:: EXTRACTED INFORMATION ::

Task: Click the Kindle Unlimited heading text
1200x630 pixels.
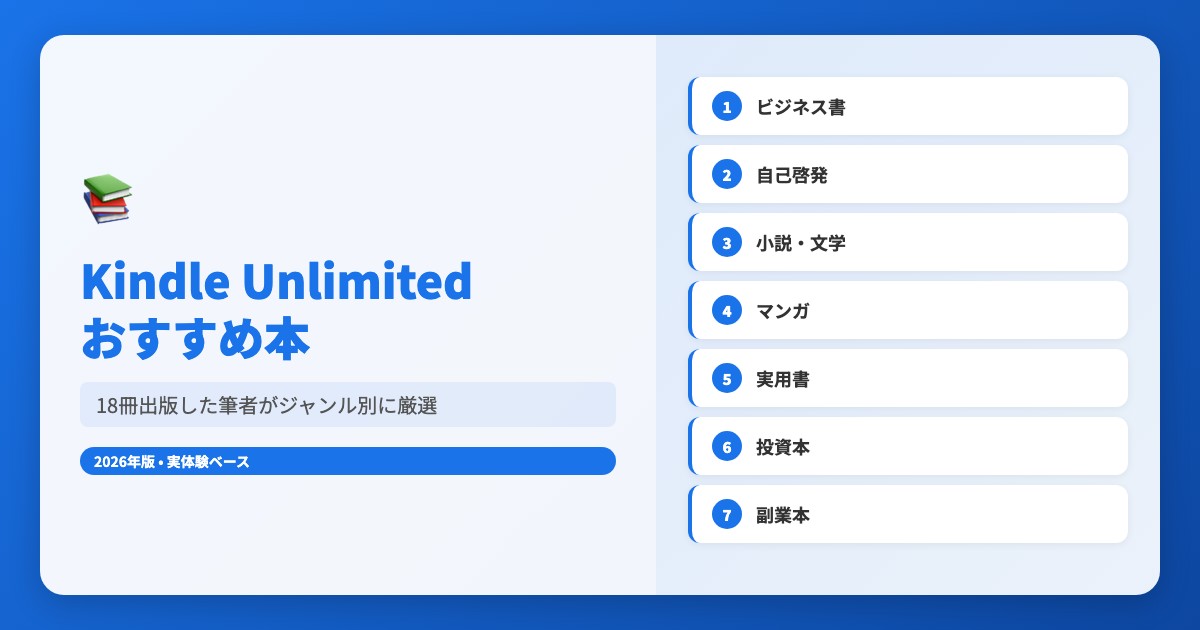Action: pyautogui.click(x=276, y=282)
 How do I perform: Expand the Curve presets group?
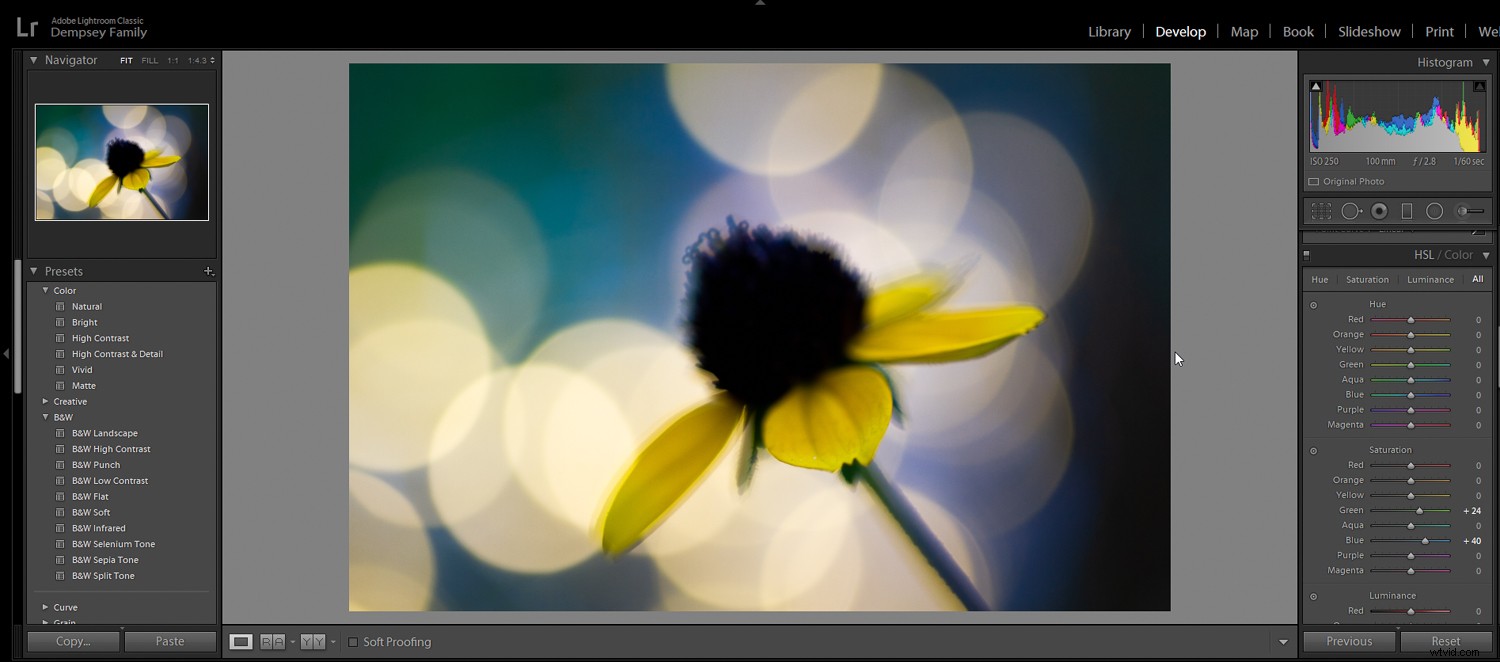pos(44,607)
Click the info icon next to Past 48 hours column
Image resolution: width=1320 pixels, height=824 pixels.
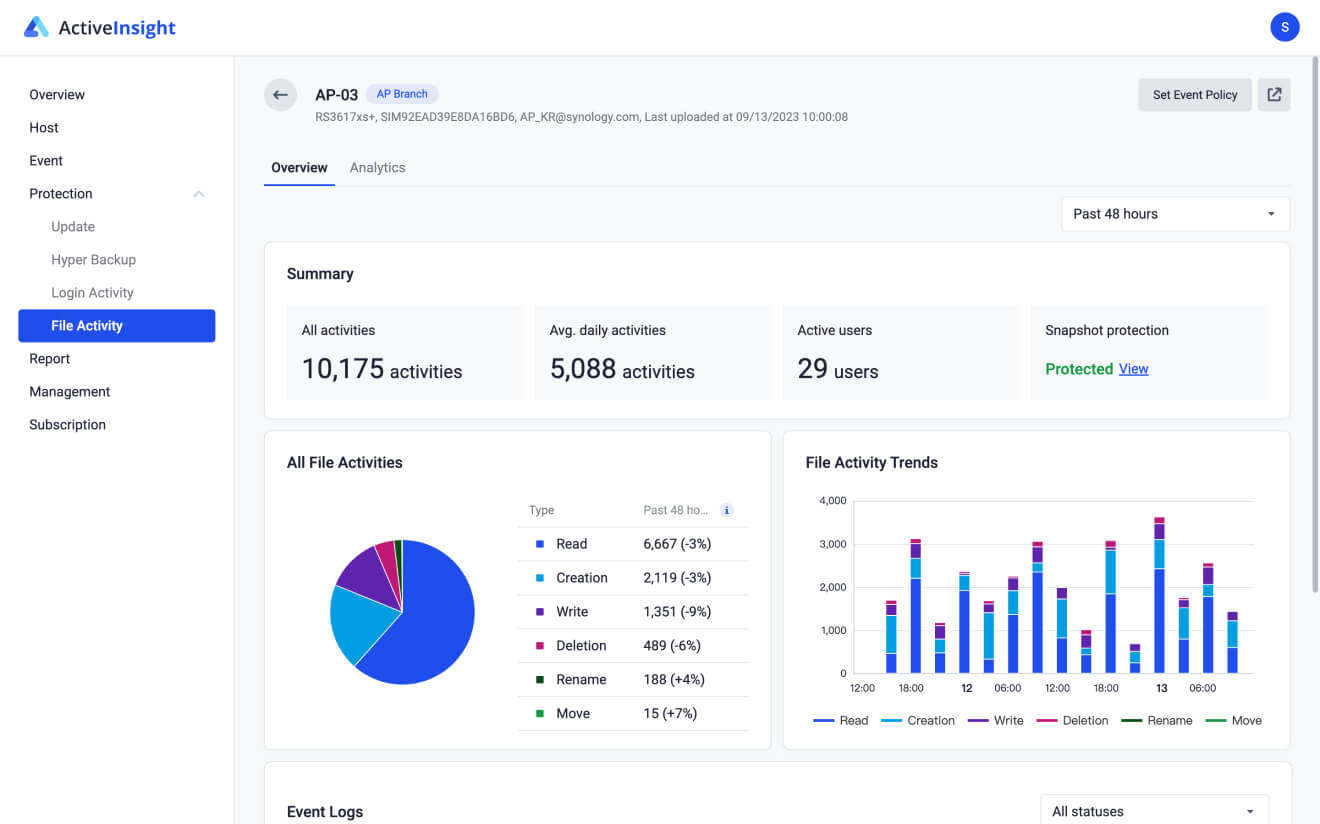click(727, 510)
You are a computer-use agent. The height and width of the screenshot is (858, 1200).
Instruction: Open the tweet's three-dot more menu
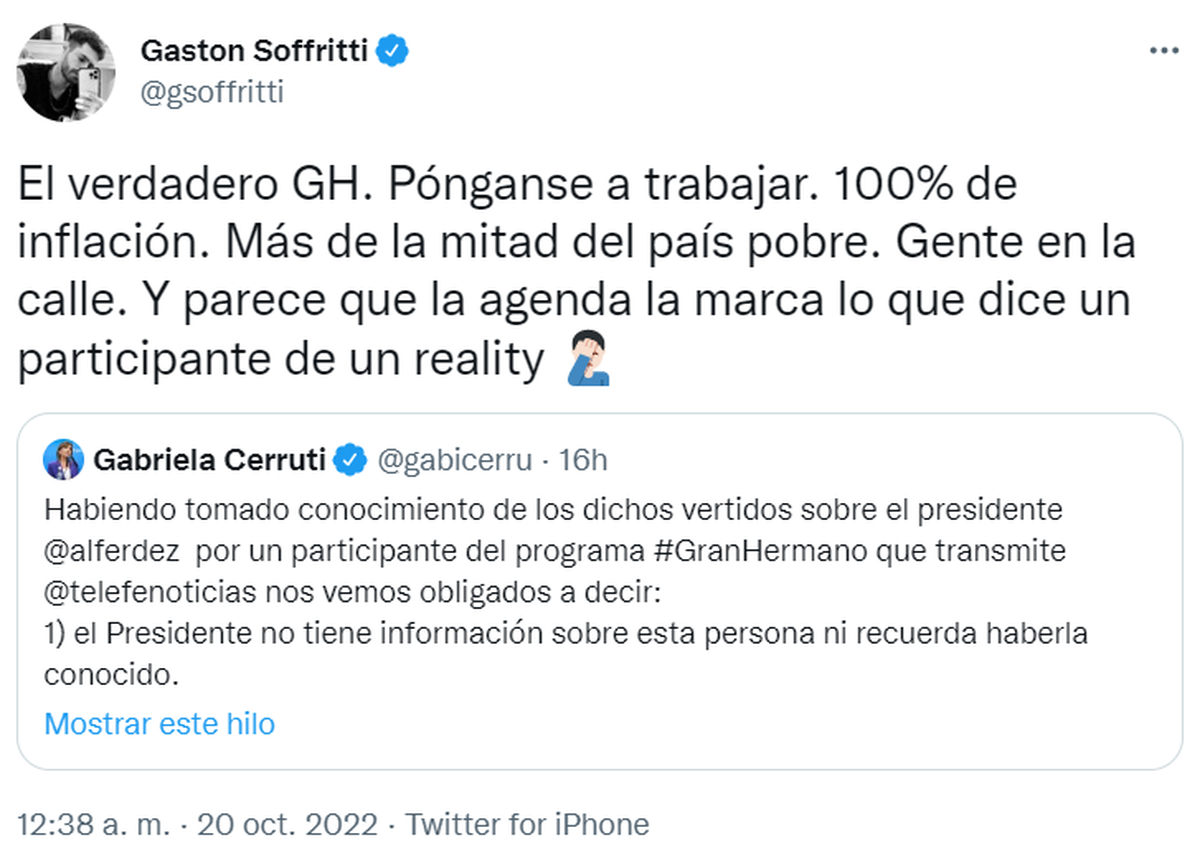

:::

WRITTEN INSTRUCTION
Convert every line of the items above into a JSON array of strings, one string per line, with blank lines dropped. Leave the pictures out of the answer.

FULL ANSWER
[
  "Task: Click the Kindle Unlimited heading text",
  "1200x630 pixels.",
  "Action: pyautogui.click(x=276, y=282)",
  " How do I perform: Expand the Curve presets group?",
  "pos(44,607)",
  "Click the info icon next to Past 48 hours column",
  "Image resolution: width=1320 pixels, height=824 pixels.",
  "click(727, 510)",
  "You are a computer-use agent. The height and width of the screenshot is (858, 1200).",
  "Instruction: Open the tweet's three-dot more menu"
]